The Conservatorio Nacional Superior de Música is the national music conservatory for Argentina and it is located in Buenos Aires.

History
Ernesto de la Guardia, a member of the Wagnerian Society of Buenos Aires, first proposed the creation of a national conservatory. He gained support from the president Marcelo Torcuato de Alvear and his wife Regina Pacini a noted soprano, the Conservatorio Nacional de Música y Declamación (National Conservatory of Music and Recitation) was founded by Argentine musician Carlos López Buchardo, among others, on July 7, 1924. Based upon the School of Lyric and Scenic Art held at the Teatro Colón in Buenos Aires, the conservatory focused on both lyric and theatrical studies, providing instruction in composition, vocal and instrument music, recitation and speech. Carlos López Buchardo became the first director and the first assistant director was . The conservatory began its operations at the Teatro Colón. Within a few years, in 1930 the Conservatory relocated to the upper floors of the Teatro Nacional Cervantes. In 1928, renowned Russian prima ballerina, Elena Smirnova was hired as the first professor of dance of the Conservatory.

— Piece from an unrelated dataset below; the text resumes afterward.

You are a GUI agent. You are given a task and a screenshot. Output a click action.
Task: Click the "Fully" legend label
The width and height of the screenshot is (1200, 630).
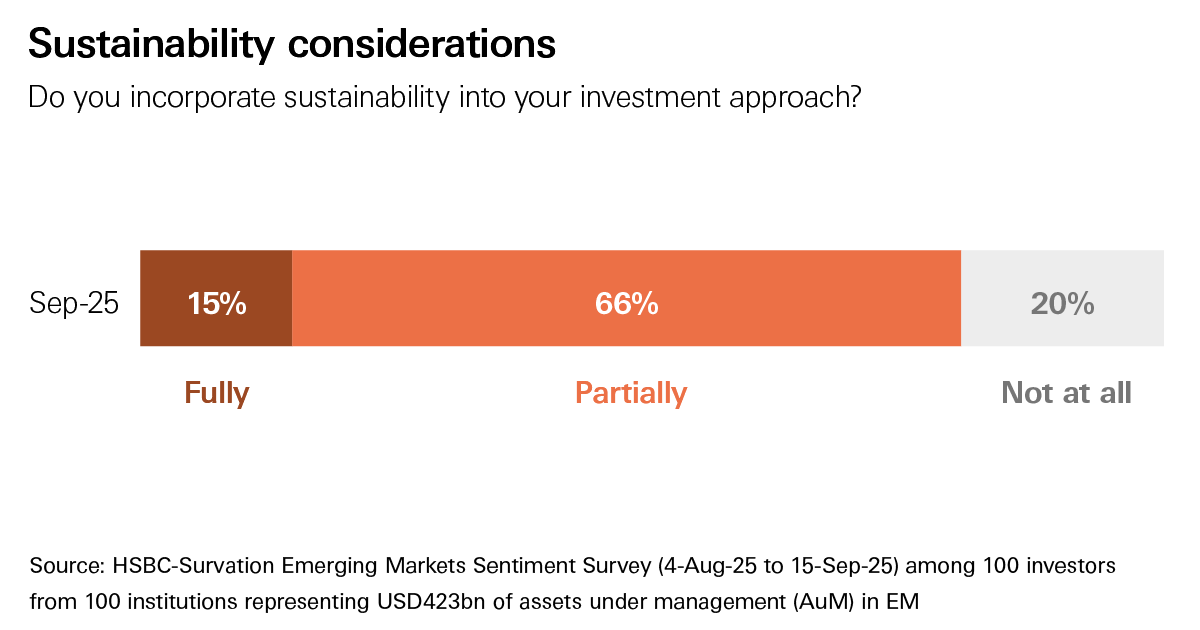[x=217, y=393]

In 1939, the name was changed to the Conservatorio Nacional de Música y Arte Escénico (National Conservatory of Music and Performing Arts) and it was renamed again upon the death of Buchardo at the end of 1948. The conservatory was renamed to honor its first director, and has since been known as the Conservatorio Nacional de "Carlos López Buchardo". In 1950, the Dance Department was split from the organization with the founding of the National School of Dance () and then between 1957 and 1958, the Theater Arts Department was separated from the Conservatory to create the National School of Theater (). Moving several times in the 1940s, by 1982, the Conservatory established its current location (2017) in the Palacio Rocca Avenida Córdoba 2445.

Modern organization
The National Conservatoire was divided in 1989 into the present and independent Escuela Nacional de Música (basic and first levels) and the Conservatorio Nacional Superior de Música (middle and high levels).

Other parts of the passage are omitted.